━━━━━ Input material
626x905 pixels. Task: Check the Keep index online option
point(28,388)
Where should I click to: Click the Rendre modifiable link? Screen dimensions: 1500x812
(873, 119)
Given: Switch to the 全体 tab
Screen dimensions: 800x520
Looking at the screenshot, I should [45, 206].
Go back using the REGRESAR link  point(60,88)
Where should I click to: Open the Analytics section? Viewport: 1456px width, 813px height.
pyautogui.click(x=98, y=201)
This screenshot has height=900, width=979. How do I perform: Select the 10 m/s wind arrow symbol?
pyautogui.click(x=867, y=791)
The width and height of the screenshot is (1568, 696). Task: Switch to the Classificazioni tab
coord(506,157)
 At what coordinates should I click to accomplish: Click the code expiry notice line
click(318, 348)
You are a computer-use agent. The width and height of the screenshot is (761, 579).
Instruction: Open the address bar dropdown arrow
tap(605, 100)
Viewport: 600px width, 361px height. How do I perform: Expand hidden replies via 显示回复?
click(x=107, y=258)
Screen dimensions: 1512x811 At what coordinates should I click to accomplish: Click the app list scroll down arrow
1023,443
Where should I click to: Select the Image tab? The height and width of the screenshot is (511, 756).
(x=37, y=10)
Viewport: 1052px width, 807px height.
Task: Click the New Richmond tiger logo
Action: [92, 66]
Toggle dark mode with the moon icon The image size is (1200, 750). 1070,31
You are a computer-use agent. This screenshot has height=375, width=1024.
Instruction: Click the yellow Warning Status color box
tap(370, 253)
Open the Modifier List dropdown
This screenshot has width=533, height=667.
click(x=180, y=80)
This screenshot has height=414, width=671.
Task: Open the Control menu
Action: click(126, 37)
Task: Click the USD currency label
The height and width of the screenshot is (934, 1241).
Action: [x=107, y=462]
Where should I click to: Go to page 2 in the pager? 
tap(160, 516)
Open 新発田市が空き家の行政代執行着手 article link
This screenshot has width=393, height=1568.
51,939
━━━━━━━━━━
• [Problem statement] Copy exactly, please, the span of lines that begins at the line with "Open the Modifier List dropdown" and ends at the last line of the data, both included.

• [Solution to this task]
Open the Modifier List dropdown
This screenshot has width=533, height=667.
click(x=180, y=80)
This screenshot has height=414, width=671.
Task: Open the Control menu
Action: click(126, 37)
Task: Click the USD currency label
The height and width of the screenshot is (934, 1241).
Action: [x=107, y=462]
Where should I click to: Go to page 2 in the pager? 
tap(160, 516)
Open 新発田市が空き家の行政代執行着手 article link
This screenshot has width=393, height=1568.
51,939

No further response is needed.